Literature review identified three studies where intravenous adenosine infusion was used in conjunction with radionuclide myocardial perfusion imaging at a dose of 0.14 mg/kg body weight/min for 2-4 minutes in paediatric patients aged 1 month to 18 years. The largest study included 47 patients aged 1 month to 18 years of age and reported 87% sensitivity (CI 52-97%) and 95% specificity (CI 79-99%) for cardiovascular magnetic resonance imaging under pharmacological stress with intravenous adenosine in a dose of 0.14 mg/kg/min for 3 minutes. No adverse events were reported in the study.
However, the currently available data is considered very limited to support the use of adenosine for diagnostic purposes in the paediatric population.
It is impossible to study adenosine in classical pharmacokinetic studies. It is present in various forms in all the cells of the body where it plays an important role in energy production and utilisation systems. An efficient salvage and recycling system exists in the body, primarily in erythrocytes and blood vessel endothelial cells. The half-life in vitro is estimated to be less than 10 seconds. The in vivo half-life may be even shorter.
Since neither the kidney nor the liver are involved in the degradation of exogenous adenosine, the efficacy of adenosine should be unaffected by hepatic or renal insufficiency.
There are no pre-clinical data of relevance to the prescriber that are additional to those already included in other sections of the SmPC.

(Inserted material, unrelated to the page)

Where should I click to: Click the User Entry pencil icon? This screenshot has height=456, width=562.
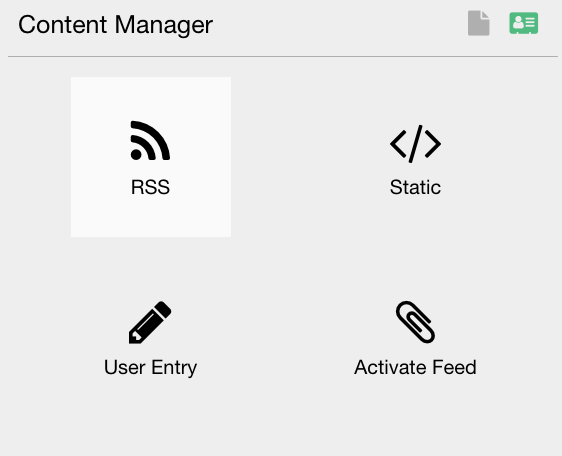pos(150,322)
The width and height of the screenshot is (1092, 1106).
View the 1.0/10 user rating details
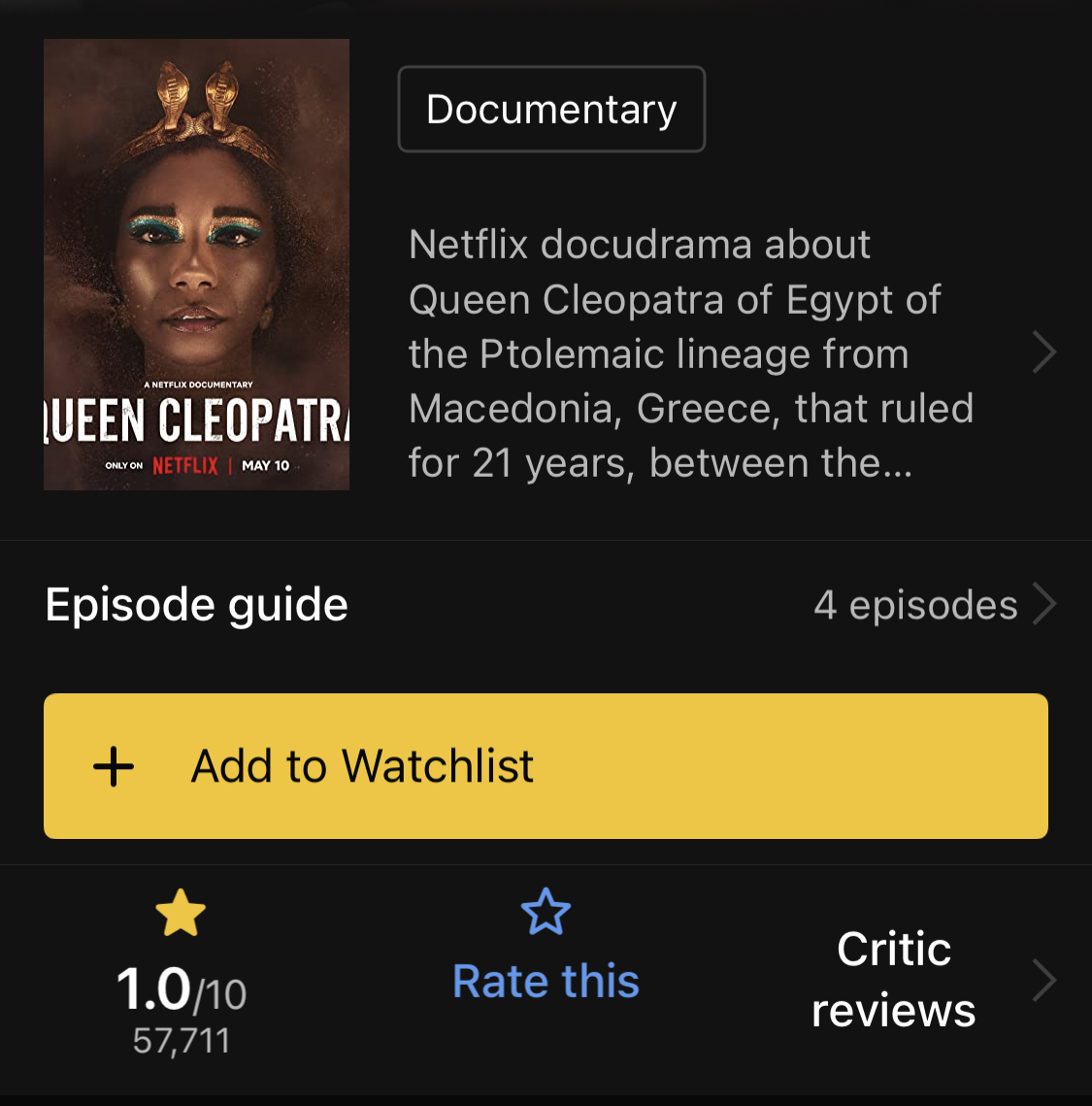tap(182, 989)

No controlled reproductive studies were conducted in animals with adenosine.
Water for injections
In the absence of compatibility studies, this medicinal product must not be mixed with other medicinal products.
Unopened: 36 months.
The product should be used immediately after opening.
Store below 25°C. Do not refrigerate.
Clear, neutral type I glass vials (10ml) sealed with chlorobutyl rubber closures. Packs of 6 vials packed in a PVC tray in a cardboard carton.
Do not use if any particles or discolouration are noticed in the solution.
Any unused product or waste material should be disposed of in accordance with local requirements.